Lisa here from Not Sew Selfish, with a review of the Refined Raglan from Winter Wear Designs. When you are sewing for yourself, it’s always good to be aware of the body shape that the designer designs for - and they are all different. One of my favourite things about sewing a Winter Wear Designs pattern for myself is that Suzanne designs for someone very close to my body shape - this is one of the few times when I see my proportions represented exactly in a single size on the chart, which is very rare! If you’re a pear or an hourglass shape, you’ll find it will be easy to get the right fit with this one. If you’re not, don’t be put off - you’ll see Marnie (who has a very different body size and shape to me) has also made herself a gorgeous top with this pattern here - she has added an inch of length through the waist, because she is taller than the pattern states it is drafted for - but otherwise didn’t need any adjustments. The style is fairly forgiving in fit, so a great starting point if you want to sew for yourself. It also includes a couple of really good pages on how to get a great fit for different body shapes, which makes it very easy to do some basic adjustments to get the right fit for you.
This pattern is a raglan top designed for wovens. No zippers, no fasteners, no easing the sleeve into the armscye. What’s not to love? It’s very straightforward, and the basic option is certainly something a beginner could make. The only thing even remotely tricky here is working with bias around the neck, but the instructions and diagrams are clear, and there are three different options/techniques provided so you can work with what is most comfortable for you, or suitable for your fabric choice. If you’re an adventurous beginner, the open front option is not too hard either - just have a practice at that v-neck turn on some scraps first.
The Refined Raglan gives you a great chance to get more adventurous with your fabric choice - even though it’s designed for wovens, put those quilting cottons back in your stash, and have a go with something with more drape for this one. There are a huge range of apparel fabrics you can choose from - lots suggested in the pattern - which means you can create lots of different looks. This top can work for summer or winter, day or night, boho or dressy - it’s all in the fabric choice. We’ve sewn up two quite different looks here with different fabrics and pattern options. Mine is a boho look in cheese cloth with some added lace, and Marnie has sewn hers in cotton voile (with front and back cut on the bias) for a gorgeous summer top.

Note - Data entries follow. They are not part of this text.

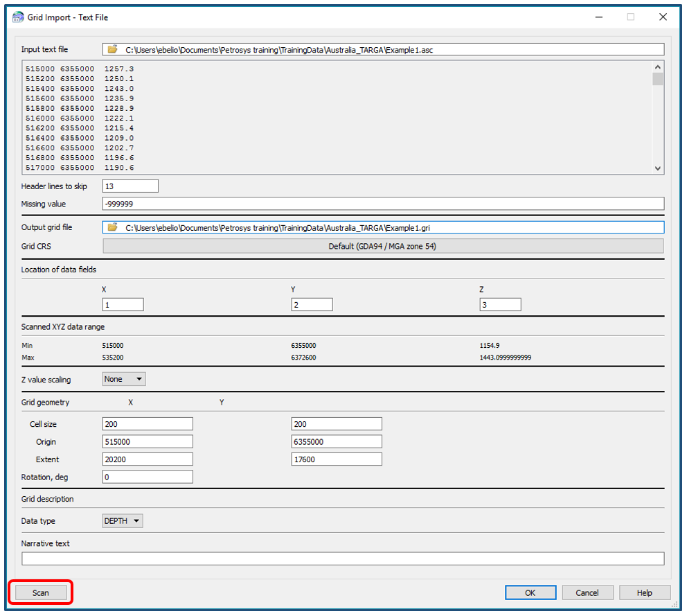Open the Data type DEPTH dropdown
The height and width of the screenshot is (616, 687).
tap(123, 521)
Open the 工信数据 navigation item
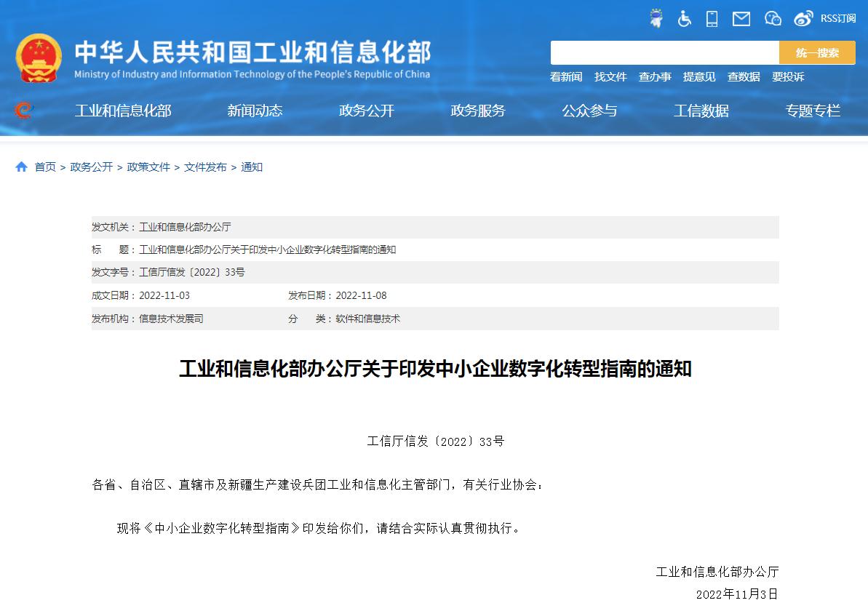868x603 pixels. 701,111
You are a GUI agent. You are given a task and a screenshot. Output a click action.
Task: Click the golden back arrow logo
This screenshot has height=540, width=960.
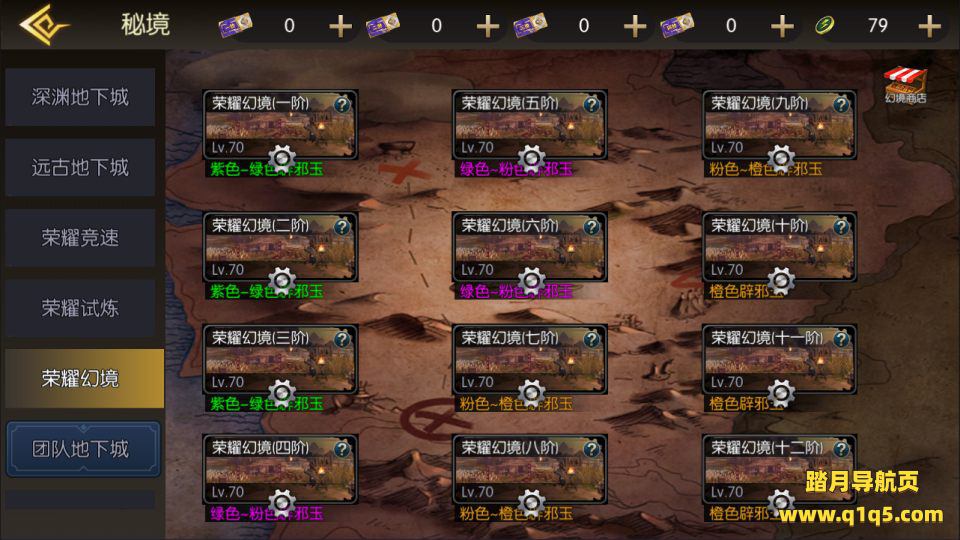tap(44, 24)
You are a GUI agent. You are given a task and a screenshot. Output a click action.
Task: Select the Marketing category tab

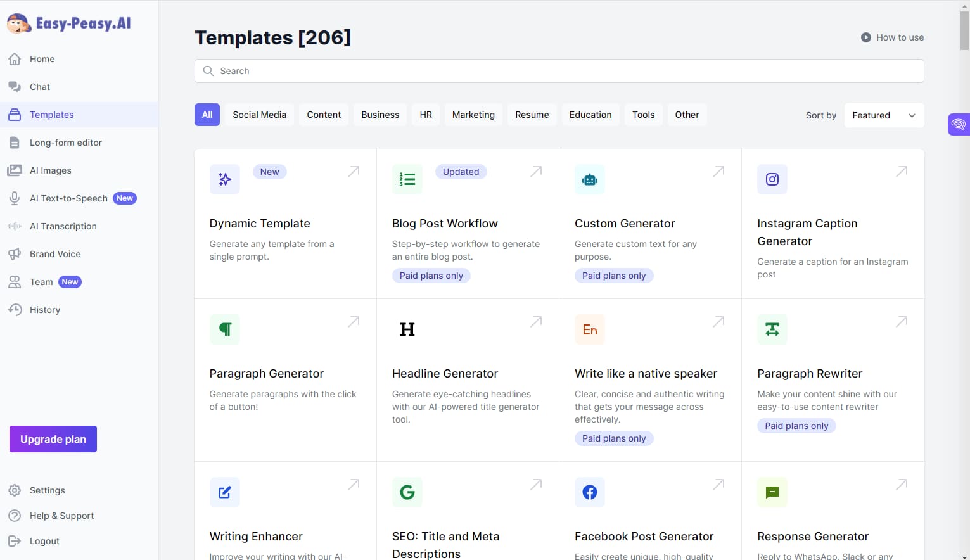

This pattern can be made with short, ¾ or long sleeves, and has a scoop neckline with optional open front (which I’ve used on my white boho top here). It has a curved hem with optional vented hem, and also a pintuck option to add a detailed feature to the front. I’ve added my own embellishments with two strips of guipure lace trim sewn to the centre front, and the hems of the long sleeves. I used the full length sleeves here and then added the lace trim, intending for it to end up hitting past my wrist like this. There are so many ways to create your own look with this pattern - it’s a great basic canvas to get creative with. This is so quick and easy to sew up… I’m off to see what else I have in my stash now to make another one or five!